Nassau is an island in the Cook Islands.

Located 90 km south of Pukapuka, the small island (0.5 mi²/1.3 km²) of Nassau is just 9 metres (28 feet) above sea level, with an oval sandy cay on a coral reef foundation and is surrounded by a narrow reef flat. It is covered with palms, and is the only island of the Northern Group without a lagoon. The surrounding reef is 90 to 130 metres wide on all but the north side where it's narrower. The village is located in the north-west. Inland there are rich taro swamps and fruit groves, and offshore there is good fishing. It has a population of 71, according to the 2006 census, and a harbour was planned to be built in 2007, but construction had not started by then. In 2010 a small boat passage and mooring wharf had been dynamited out of the reef top, and a second phase was underway in December 2010. The evironnmental impact was small after the initial blasting

Nassau is governed by the Pukapuka Island Council. The Nassau Island Committee advises the Pukapuka Island Council on matters of Nassau Island.

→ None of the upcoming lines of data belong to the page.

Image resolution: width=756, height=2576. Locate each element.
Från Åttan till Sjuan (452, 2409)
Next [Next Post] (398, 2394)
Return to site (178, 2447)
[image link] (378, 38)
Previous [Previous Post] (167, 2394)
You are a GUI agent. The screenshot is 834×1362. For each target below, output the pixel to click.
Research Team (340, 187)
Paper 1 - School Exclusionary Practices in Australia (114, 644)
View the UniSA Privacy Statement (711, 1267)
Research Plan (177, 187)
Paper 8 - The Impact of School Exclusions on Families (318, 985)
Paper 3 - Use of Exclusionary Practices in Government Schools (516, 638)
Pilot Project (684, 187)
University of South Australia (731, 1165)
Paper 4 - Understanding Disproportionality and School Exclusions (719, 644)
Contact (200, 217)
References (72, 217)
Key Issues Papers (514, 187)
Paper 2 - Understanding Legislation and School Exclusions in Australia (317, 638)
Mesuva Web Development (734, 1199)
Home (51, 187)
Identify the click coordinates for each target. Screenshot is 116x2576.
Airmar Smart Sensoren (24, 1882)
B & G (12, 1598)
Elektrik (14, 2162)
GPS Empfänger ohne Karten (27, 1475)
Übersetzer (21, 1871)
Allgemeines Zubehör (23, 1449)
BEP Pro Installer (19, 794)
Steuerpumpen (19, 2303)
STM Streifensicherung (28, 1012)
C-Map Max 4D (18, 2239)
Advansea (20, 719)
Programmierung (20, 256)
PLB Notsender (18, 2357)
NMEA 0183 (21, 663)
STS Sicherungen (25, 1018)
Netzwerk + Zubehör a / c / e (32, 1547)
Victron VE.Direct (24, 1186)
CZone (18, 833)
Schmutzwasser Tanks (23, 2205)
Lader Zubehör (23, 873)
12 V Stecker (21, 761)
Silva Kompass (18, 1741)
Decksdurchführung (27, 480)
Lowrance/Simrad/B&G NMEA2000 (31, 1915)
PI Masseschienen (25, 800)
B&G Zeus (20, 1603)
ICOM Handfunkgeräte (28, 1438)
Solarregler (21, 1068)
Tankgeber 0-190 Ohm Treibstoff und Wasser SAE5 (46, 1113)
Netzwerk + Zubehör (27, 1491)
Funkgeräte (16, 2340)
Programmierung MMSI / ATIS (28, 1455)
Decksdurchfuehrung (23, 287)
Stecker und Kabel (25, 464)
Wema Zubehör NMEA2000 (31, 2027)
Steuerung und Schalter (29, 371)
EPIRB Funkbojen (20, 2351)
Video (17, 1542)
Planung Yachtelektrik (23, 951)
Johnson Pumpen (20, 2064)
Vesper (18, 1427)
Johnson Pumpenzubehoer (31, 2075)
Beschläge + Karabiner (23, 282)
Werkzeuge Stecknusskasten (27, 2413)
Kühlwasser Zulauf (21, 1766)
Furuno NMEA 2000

Families live in thatched cottages called kikau. Elliot Smith, in the Cook Islands Companion (Pacific Publishing Company, Albany, California) describes Nassau as "a small garden of Eden".

The island was severely damaged in February, 2005 by Cyclone Percy. Recovery work to the island's infrastructure (Health Clinic, School, Powerhouse, Telecommunications Network and Meeting House) was completed with the help of NZAID and the Government of the Cook Islands in October of that same year, a major feat due to the island's remoteness and infrequent shipping services. The Island now has a completely new school thanks to the NZAID Schools Refurbishment Programme, which is administered by the Cook Islands Investment Corporation.

Because there is no airport, access is limited to inter-island ship from Rarotonga, a voyage of three days or more, or from Pukapuka. The service is infrequent. The only permanent link with the outside world is a satellite earth station built in just four days by engineers from Telecom Cook Islands and in 2004 it received its first telephone system.

Nassau originally belonged to the islanders of nearby Pukapuka and was called Te Nuku-o-Ngalewu which means "Land of Ngalewu" after the Pukapukan who was put in charge of it. When the two islands fell out with each other, it was renamed "Deserted Island" (Te Motu Ngaongao), supposedly by the islanders of Manihiki who drifted to the island and found it deserted.